The fancy triple lock crown on the Rolex may indeed serve a role at 300
meters. Next time I go diving at 300 meters, I'm getting a Rolex for sure.
Fortunately, very few people take their Rolex or other "dive" watches any
deeper than their backyard swimming pool. For such use (or even at normal
diving depth e.g. under 50 meters) any screwdown crown will do.
The stuff about Rolex R&D is bull. All the elements in a submariner have
been known for 50 years or more. It's R&D is about as current as a '57
Chevy. Rolex's R&D budget in relation to its revenues (or its advertising
budget) is laughable. The last "big" innovation was that they etch the Rolex
emblem in the crystal. Yawn.

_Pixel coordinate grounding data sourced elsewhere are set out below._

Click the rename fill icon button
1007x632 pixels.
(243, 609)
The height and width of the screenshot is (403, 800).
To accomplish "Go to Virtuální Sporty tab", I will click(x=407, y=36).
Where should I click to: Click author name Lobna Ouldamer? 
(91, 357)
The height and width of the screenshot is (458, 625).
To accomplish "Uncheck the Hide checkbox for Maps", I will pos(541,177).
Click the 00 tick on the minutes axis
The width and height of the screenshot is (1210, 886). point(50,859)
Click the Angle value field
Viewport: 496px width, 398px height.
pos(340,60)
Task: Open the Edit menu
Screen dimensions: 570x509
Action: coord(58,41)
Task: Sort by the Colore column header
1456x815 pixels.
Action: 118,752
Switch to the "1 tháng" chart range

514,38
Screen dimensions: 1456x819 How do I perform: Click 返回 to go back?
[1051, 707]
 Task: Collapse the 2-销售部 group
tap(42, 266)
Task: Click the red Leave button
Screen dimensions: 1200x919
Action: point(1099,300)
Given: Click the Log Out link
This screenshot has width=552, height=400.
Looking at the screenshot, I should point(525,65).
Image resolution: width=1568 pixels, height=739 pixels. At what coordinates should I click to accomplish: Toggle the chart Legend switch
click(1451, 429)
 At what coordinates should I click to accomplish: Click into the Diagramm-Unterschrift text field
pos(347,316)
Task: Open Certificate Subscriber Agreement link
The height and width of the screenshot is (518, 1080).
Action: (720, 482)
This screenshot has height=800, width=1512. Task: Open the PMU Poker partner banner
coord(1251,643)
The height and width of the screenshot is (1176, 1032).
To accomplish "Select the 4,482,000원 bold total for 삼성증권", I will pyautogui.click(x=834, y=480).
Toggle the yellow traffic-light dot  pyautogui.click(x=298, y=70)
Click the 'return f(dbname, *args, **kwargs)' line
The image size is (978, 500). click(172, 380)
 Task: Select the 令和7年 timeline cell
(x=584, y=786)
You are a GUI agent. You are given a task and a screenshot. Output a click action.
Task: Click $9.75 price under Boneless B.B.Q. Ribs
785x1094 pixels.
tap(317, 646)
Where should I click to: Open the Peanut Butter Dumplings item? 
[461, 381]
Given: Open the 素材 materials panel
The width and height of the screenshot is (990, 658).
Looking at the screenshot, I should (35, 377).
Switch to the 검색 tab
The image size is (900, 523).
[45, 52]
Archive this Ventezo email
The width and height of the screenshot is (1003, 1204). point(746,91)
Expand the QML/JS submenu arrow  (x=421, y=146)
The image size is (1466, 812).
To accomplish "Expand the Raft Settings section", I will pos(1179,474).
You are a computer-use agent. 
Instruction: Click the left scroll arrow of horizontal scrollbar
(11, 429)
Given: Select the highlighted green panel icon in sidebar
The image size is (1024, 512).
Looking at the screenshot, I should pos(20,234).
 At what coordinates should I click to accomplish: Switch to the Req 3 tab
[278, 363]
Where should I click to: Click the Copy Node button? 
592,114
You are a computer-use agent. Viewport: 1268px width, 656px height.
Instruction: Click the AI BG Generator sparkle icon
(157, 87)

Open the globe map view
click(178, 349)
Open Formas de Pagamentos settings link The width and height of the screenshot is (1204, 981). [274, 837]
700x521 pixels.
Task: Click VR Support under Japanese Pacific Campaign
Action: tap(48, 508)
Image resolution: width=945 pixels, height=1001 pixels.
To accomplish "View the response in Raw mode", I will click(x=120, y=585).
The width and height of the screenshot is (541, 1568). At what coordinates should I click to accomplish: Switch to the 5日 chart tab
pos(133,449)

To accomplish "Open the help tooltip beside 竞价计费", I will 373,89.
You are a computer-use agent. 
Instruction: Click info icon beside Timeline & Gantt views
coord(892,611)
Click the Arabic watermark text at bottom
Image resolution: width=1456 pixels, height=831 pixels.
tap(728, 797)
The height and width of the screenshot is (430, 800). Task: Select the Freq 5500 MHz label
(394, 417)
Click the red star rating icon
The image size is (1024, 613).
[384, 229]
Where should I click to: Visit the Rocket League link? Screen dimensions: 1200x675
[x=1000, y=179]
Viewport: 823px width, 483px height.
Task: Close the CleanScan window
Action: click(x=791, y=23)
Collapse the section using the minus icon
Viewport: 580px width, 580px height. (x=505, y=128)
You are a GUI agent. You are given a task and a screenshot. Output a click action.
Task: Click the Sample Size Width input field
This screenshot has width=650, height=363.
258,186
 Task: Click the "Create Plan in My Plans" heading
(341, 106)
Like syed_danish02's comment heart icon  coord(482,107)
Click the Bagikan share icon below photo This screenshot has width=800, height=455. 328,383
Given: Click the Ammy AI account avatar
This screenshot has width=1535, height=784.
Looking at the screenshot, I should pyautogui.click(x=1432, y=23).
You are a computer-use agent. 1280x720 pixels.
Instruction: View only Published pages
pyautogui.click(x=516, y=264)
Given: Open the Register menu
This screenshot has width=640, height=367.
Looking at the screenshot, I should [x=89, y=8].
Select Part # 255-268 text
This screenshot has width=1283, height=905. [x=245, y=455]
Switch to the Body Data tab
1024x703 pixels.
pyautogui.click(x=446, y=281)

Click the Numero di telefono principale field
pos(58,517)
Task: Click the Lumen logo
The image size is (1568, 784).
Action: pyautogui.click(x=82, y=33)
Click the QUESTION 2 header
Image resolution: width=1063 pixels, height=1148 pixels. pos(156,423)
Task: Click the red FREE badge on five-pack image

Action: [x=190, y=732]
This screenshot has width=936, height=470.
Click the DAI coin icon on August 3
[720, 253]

You're right that those many makes that buy
movements from ETA spend even less (i.e. nothing) - in the land of the
blind, the one eyed man is king.
Rolex indeed has some kind of mojo going that keeps them in demand, but it
has very little to do with the technical merits of the watch, which while a
fairly solid watch is really not that special (especially in relation to the
price charged).
"Simon Bryquer" <sbry...@nyc.rr.com> wrote in message
news:jGhIb.90006$0P1....@twister.nyc.rr.com...
> The last "big" innovation was that they etch the Rolex
>emblem in the crystal.
I thought it had to do with the qualities of a new oil
composition.
--
Urban Fredriksson http://www.canit.se/%7Egriffon/
Things that try to look like things often look more like
things than things do.
Rolex is an easy target but at a certain point, if you're serious, it
behooves one to look a little deeper than conventional wisdom and admit
that, at the very least, there may be more to the story than is apparent at
a first or second look. Basically though every modern movement, almost
without exception, represents a blend of aspirations and compromises. Which
one you choose to focus on is a matter of taste and whether you're a glass
half full, or glass half empty kind of guy or gal.
Regards,
Jack Forster
"Urban Fredriksson" <gri...@canit.se> wrote in message
news:bsts22$c...@uno.canit.se...
The truth about Rolex lies somewhere inbetween - they are neither the shoddy
junk portrayed in the famous Timezone Odets review nor are they the watch
that outshines all other watches that Rolex fans say it is. But, and I think
this is undeniable, their price increases in recent years have outpaced
inflation and the watches can hardly be said to be bargain priced for what
you are getting.
"Jack Forster" <tcm...@aol.com> wrote in message
news:CRAIb.37059$cM1.6...@twister.nyc.rr.com...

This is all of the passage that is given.